Belge bölümü:
Ağrı’nın isyan kızı: Sema Yüce

img

İSTANBUL – Özgürlük tutkusuyla Newroz ateşini bedeninde gürleştiren Sema Yüce’yi Kürtler, “8 Mart’tan 21 Mart’a ateşten bir köprü olmak istiyorum” sözleriyle tanıdı. Gerideki mektubu ise Kürt kadınları için bir miras oldu. 

 
Kürt halkına yönelik baskılara karşı 21 Mart 1998’de bedenini ateşe veren Sema Yüce’nin ölümünün üzerinden 22 yıl geçti. Aradan geçen zamana rağmen eylemiyle hafızalardaki tazeliğini koruyan Yüce, özelikle Kürt kadınları ve halkına büyük bir mücadele mirasını bıraktı. Sema Yüce’den özgürlük mücadelesinin bayrağını devralan Kürt kadınları ise, direnişleriyle tarih yazıp, dünya kadınlarına ilham kaynağı olmaya devam ediyor.

Veri kümesi alıntısı:
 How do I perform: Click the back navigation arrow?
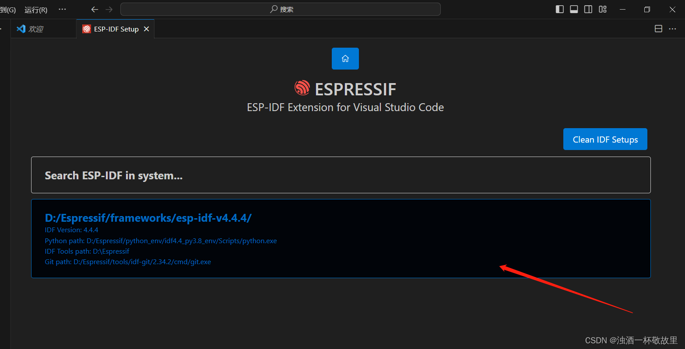tap(94, 9)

Görevler:
(a) Sema Yüce yazısına göre Yüce bedenini hangi tarihte ateşe verdi?
(b) Sema Yüce yazısındaki "Kürt halkına yönelik baskılara karşı 21 Mart 1998’de bedenini ateşe veren Sema Yüce’nin ölümünün üzerinden 22 yıl geçti." cümlesini İngilizceye çevirin.
(c) Sema Yüce hakkındaki yazıyı kaldığı yerden sürdürün.
Bu işler için listeye bakmanız gerekmiyor.

Yanıtlar:
(a) 21 Mart 1998'de.

(b) Twenty-two years have passed since the death of Sema Yüce, who set her body on fire on March 21, 1998, in protest against the oppression of the Kurdish people.

(c)
 
ÜNİVERSİTEDE PKK’YE KATILDI
 
1971 yılında Ağrı merkezde dünyaya gelen Sema Yüce, ilköğrenimi ve liseyi burada okudu. 1987’de ODTÜ Sosyoloji Bölümü'nü kazandı. Burada devletin baskı politikalarına karşı, 3 sınıf öğrencisiyken 1991’de PKK’ye katıldı. 1992’de ise Ağrı'da yapılan bir ihbar sonucu gözaltına alınarak, tutuklandı. 
 
Yüce davasının 2’nci duruşmasında 22 yıl ağır hapis cezasına çarpıtıldı. Önce Nevşehir, ardından Çanakkale Cezaevi'ne sürgün edilen Yüce, tutukluluğunun 6’ncı yılında Çanakkale Cezaevi’nde parti içi ve devletin kirli savaş politikalarına karşı 21 Mart 1998’de bedeni ateşe verdi. Ağır yaralı olarak kaldırıldığı İstanbul Cerrahi Tıp Fakültesi Hastanesi’nde 17 Haziran’da 84 günlük yaşam mücadelesinin ardından hayata gözlerini yumdu.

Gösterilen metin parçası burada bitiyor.